#### [Activity]
Copy each line from the records below in which the word "picker" is found.

* * *

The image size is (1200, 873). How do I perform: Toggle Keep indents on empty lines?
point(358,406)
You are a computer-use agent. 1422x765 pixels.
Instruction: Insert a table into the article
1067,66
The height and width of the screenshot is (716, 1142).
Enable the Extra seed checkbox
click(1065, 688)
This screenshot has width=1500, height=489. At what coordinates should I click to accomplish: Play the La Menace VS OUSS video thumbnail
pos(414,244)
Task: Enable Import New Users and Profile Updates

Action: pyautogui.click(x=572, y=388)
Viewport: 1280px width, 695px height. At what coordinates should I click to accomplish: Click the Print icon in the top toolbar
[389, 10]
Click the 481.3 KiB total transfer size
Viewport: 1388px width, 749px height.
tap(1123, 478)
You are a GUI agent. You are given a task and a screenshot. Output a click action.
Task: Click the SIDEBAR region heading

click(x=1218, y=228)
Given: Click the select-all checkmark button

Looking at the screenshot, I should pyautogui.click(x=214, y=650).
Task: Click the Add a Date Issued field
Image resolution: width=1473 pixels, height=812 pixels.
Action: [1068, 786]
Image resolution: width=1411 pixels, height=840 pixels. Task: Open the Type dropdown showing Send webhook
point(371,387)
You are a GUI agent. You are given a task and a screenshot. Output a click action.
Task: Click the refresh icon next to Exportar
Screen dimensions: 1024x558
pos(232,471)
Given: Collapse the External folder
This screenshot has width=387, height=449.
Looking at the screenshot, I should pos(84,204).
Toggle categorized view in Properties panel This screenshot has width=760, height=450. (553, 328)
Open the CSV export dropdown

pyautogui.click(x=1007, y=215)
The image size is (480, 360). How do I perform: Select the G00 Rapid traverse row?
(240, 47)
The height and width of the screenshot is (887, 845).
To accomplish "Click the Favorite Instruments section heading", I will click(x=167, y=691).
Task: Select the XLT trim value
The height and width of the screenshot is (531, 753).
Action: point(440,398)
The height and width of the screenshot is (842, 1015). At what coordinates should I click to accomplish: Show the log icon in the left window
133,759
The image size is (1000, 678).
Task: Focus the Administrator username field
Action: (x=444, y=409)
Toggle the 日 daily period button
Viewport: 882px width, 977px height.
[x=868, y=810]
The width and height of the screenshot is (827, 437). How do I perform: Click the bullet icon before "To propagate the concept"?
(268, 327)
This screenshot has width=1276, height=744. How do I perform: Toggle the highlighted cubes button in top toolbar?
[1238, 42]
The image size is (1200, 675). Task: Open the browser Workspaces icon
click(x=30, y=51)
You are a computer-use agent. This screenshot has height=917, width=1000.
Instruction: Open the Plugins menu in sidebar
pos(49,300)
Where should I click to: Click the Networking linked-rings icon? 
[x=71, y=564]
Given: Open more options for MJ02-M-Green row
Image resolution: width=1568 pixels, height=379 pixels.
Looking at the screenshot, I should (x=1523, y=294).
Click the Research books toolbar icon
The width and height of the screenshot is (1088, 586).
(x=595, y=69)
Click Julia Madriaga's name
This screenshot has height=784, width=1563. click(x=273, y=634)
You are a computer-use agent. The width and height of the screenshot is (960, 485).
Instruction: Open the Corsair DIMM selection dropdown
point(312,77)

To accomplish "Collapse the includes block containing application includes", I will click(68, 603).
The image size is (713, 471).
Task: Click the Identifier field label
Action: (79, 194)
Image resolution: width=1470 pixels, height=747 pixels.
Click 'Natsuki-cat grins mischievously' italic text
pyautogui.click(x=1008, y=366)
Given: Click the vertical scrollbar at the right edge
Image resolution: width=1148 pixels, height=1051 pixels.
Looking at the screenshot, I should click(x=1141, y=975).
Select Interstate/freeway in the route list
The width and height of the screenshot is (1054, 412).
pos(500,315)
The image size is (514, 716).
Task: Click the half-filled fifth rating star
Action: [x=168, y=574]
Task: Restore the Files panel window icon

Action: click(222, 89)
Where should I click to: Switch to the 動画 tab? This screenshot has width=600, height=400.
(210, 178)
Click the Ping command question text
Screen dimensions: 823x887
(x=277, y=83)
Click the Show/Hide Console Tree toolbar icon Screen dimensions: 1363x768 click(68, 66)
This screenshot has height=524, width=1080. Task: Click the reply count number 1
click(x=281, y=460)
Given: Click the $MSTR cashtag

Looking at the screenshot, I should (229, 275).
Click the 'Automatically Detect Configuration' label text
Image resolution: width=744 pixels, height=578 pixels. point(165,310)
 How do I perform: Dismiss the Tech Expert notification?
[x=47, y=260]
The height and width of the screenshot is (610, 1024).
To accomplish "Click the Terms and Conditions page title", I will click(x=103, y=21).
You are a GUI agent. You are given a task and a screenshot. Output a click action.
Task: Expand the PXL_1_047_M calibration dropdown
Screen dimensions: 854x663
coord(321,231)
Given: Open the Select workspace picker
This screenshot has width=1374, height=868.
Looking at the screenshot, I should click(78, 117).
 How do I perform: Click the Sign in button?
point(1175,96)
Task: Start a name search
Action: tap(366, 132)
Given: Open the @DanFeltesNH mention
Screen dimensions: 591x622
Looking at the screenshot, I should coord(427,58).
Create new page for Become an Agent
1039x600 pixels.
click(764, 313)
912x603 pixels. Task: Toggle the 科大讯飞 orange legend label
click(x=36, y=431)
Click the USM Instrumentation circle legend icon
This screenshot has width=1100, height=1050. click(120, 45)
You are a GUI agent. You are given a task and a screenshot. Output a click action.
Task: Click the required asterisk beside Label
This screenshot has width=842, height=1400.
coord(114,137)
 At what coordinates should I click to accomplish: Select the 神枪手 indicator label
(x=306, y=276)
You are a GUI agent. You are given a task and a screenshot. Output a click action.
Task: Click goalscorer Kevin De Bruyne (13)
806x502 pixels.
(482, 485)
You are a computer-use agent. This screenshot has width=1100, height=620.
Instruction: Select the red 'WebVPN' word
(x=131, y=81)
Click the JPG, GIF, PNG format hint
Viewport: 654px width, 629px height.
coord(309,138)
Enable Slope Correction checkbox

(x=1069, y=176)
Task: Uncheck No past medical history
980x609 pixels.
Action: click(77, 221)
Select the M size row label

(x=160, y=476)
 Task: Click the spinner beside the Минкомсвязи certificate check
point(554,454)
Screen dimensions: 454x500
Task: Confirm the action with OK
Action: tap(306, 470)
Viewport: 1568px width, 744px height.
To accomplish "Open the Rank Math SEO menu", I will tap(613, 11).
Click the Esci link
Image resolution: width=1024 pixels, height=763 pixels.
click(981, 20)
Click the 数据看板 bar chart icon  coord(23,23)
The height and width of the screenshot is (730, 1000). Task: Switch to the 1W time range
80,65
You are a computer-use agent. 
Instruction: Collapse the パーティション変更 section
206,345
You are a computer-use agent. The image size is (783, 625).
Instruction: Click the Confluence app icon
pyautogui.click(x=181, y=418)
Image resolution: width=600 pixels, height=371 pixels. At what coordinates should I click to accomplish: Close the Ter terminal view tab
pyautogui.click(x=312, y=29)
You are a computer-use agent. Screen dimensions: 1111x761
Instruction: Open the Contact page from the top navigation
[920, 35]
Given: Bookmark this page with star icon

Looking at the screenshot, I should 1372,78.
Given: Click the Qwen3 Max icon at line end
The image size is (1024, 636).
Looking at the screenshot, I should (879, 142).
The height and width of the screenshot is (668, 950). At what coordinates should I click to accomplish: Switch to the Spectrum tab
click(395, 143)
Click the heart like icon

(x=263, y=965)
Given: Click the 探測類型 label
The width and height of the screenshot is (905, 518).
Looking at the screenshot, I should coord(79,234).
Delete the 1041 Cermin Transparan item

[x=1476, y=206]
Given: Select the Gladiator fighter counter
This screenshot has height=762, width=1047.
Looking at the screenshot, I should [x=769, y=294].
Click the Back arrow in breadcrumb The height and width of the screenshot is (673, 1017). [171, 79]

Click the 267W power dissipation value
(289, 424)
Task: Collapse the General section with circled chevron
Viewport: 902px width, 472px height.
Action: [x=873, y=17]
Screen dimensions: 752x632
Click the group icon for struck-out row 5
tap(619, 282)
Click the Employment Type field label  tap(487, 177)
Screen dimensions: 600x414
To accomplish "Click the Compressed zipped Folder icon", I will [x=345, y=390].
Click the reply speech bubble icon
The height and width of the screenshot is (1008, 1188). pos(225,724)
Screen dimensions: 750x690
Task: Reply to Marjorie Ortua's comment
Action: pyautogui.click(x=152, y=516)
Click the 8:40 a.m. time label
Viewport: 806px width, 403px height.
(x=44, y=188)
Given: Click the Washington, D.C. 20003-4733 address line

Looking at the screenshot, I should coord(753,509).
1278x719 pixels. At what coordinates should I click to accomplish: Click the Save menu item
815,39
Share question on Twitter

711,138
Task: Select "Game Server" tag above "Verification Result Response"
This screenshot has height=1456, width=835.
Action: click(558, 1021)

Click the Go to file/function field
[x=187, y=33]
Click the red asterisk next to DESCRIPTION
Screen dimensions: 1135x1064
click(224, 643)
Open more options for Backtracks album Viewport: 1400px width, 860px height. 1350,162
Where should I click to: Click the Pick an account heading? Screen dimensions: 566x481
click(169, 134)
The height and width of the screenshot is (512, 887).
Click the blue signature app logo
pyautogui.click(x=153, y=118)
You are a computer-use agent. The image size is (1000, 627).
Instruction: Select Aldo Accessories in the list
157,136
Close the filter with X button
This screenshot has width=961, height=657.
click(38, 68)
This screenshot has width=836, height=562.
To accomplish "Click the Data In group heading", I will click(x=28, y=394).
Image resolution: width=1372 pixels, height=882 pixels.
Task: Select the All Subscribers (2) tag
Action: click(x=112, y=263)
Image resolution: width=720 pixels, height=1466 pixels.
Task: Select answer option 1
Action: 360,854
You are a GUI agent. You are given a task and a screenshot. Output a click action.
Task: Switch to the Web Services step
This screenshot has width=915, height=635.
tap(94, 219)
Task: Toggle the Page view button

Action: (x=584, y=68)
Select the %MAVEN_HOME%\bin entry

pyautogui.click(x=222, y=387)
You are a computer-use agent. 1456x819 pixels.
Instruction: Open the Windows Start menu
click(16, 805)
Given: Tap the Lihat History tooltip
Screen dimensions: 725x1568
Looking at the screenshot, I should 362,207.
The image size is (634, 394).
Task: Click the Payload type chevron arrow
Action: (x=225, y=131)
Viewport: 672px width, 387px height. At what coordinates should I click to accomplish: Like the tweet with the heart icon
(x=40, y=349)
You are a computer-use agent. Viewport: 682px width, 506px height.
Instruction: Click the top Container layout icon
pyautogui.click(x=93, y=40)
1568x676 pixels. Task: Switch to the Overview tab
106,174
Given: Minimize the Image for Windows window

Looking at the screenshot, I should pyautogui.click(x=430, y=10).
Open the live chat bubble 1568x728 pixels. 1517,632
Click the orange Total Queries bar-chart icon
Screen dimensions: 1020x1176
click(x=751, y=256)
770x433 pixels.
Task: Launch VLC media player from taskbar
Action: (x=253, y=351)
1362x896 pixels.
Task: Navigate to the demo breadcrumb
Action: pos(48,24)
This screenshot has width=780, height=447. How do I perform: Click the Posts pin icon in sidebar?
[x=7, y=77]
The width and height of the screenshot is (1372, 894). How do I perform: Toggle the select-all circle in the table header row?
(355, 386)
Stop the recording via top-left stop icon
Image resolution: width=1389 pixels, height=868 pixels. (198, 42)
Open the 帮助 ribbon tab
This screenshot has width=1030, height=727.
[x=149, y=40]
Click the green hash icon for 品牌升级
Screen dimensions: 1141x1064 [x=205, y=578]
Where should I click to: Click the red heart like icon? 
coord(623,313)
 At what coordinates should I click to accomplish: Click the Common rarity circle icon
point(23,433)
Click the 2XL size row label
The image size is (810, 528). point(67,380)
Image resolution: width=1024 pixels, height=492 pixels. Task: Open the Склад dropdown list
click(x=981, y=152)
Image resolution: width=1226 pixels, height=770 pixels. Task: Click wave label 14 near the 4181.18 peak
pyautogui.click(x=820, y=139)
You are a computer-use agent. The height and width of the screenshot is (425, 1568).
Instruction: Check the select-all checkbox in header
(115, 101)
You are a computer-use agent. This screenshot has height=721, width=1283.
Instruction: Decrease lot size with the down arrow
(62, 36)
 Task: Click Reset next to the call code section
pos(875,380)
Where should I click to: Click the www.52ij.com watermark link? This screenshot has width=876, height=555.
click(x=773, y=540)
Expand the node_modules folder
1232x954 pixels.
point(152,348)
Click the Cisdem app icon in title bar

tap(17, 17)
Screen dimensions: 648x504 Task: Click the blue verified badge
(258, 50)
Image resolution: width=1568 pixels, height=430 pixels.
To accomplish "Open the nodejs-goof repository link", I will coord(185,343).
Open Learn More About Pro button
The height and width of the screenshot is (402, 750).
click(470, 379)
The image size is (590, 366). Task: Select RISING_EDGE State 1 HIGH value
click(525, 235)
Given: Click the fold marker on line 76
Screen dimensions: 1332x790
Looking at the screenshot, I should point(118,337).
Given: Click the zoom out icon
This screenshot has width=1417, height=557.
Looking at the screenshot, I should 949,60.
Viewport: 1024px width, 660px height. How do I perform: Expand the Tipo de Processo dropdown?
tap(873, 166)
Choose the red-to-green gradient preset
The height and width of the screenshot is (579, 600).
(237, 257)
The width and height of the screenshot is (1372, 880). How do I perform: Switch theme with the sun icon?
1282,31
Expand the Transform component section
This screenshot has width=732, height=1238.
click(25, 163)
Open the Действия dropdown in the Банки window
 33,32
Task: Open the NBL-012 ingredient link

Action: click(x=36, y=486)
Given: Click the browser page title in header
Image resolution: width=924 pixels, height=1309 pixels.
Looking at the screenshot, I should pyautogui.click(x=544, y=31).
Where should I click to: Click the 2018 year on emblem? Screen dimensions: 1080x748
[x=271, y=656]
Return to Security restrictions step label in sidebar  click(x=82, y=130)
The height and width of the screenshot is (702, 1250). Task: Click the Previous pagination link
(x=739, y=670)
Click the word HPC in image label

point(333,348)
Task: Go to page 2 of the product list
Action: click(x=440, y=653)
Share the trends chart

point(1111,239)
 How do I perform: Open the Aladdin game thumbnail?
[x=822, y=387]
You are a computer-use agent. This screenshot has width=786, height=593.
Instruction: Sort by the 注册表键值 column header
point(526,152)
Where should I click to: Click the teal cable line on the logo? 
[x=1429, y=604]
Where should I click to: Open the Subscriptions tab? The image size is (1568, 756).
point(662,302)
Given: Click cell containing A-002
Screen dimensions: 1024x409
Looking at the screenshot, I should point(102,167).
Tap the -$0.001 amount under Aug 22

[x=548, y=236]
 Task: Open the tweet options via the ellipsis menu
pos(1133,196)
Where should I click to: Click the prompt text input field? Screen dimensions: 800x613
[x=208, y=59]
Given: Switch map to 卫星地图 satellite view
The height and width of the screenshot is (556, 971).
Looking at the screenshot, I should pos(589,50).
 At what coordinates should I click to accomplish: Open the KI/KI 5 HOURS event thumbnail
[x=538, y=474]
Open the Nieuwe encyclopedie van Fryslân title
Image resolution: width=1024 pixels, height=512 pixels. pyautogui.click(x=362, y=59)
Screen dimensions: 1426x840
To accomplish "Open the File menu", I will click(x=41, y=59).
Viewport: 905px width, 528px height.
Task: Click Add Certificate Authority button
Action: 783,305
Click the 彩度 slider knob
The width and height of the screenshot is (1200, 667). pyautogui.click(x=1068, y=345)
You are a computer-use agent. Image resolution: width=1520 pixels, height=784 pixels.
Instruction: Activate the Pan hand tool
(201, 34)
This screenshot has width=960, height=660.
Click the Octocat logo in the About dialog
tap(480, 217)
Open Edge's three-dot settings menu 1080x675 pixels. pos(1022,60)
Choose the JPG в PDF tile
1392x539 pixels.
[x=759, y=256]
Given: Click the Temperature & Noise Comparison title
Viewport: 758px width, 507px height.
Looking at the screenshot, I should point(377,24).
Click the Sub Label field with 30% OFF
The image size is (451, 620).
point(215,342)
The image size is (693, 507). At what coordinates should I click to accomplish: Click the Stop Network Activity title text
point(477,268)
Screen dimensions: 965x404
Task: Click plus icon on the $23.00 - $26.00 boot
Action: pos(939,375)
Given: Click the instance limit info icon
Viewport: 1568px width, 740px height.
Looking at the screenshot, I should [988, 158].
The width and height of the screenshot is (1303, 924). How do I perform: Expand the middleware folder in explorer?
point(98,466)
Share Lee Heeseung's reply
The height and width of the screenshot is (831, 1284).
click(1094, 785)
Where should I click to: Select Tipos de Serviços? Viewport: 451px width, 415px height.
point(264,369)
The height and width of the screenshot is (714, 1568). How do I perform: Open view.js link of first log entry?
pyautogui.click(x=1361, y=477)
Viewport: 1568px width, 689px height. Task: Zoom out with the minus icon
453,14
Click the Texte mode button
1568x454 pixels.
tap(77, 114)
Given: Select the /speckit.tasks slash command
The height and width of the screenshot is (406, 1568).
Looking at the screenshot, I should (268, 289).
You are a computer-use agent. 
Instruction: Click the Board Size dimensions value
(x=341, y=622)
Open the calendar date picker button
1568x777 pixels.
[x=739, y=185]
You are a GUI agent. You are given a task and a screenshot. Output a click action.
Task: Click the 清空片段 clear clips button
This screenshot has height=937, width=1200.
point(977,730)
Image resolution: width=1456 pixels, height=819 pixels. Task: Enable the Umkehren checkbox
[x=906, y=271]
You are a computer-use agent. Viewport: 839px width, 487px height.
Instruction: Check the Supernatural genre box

* * *

#### [Answer section]
Given: Open the Select workspace picker
Open the calendar date picker button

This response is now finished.